Admitindo a relativa incipiência
desse debate sem subestimar o potencial de autoconhecimento da sociedade nele
observável, G. M. Brandão oferece um enfoque construtivo às asserções
científica e humanista do trabalho intelectual nas ciências sociais. Com o
intuito de dimensionar o escopo da dicotomia “ciência” versus “humanismo”,
descrevo, também, a avaliação do estado de arte das ciências sociais sustentada
por Fábio Wanderley Reis após décadas de institucionalização do seu ensino e
pesquisa no Brasil[2]. Este breve desvio
se justifica por possibilitar um contraponto exemplar do programa de pesquisa
proposto por G. M. Brandão ao diagnóstico feito por F. W. Reis e, assim,
evidenciar algumas nuances de suas escolhas epistemológicas.
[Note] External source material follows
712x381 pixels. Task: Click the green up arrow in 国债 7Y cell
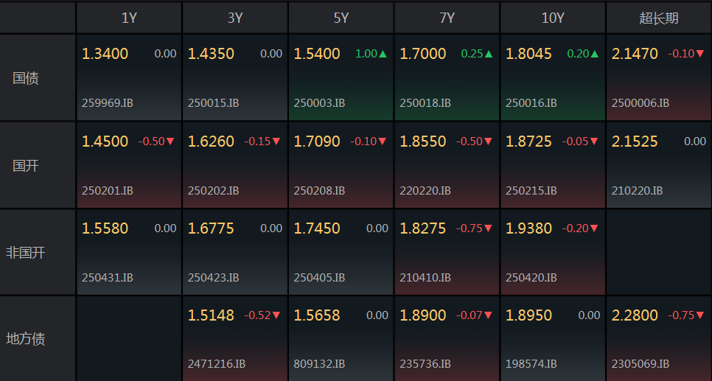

Comecemos pelo diagnóstico. Apesar da
demonstração do vigor das ciências sociais brasileiras nas últimas décadas,
verificável na diversificação do seu campo de atuação profissional e na
ampliação de seu capital cultural institucionalizado em universidades e
associações nacionais de pesquisa, F. W. Reis é cético quanto ao desempenho
obtido no domínio teórico e metodológico, pois se cristalizou um modo de
intelecção da realidade social, calcado num vezo “historicizante” dos
problemas, que tanto revela quanto agrava lacunas do treinamento para a
pesquisa. A indistinção de explicação sociológica e explicação histórica em
muitas pesquisas empíricas desenvolvidas por cientistas sociais não lhes
franqueia a expertise dos historiadores profissionais, o que
leva ao cultivo de uma espécie de história do presente que nada mais seria do
que um “descritivismo pobre e às vezes contente com sua pobreza”[3]. De maneira complementar, F. W. Reis aponta
um quadro heterogêneo no tocante à consolidação de um padrão “científico” nesta
esfera do saber especializado:
Creio que a Sociologia e a Ciência Política encontram-se claramente mais próximas do padrão “científico”, caracterizado pelo apego ao rigor, à sistematicidade, à generalização e à busca de cumulatividade, ao passo que a Antropologia e a História estariam, em geral, mais próximas do padrão “humanista” e “idiográfico” de trabalho, com a ênfase no qualitativo e no descritivo, a valorização da dimensão temporal ou histórica dos fenômenos e de suas consequentes “peculiaridades”, o relativismo, a confiança depositada na intuição e na “compreensão”(REIS, 1997).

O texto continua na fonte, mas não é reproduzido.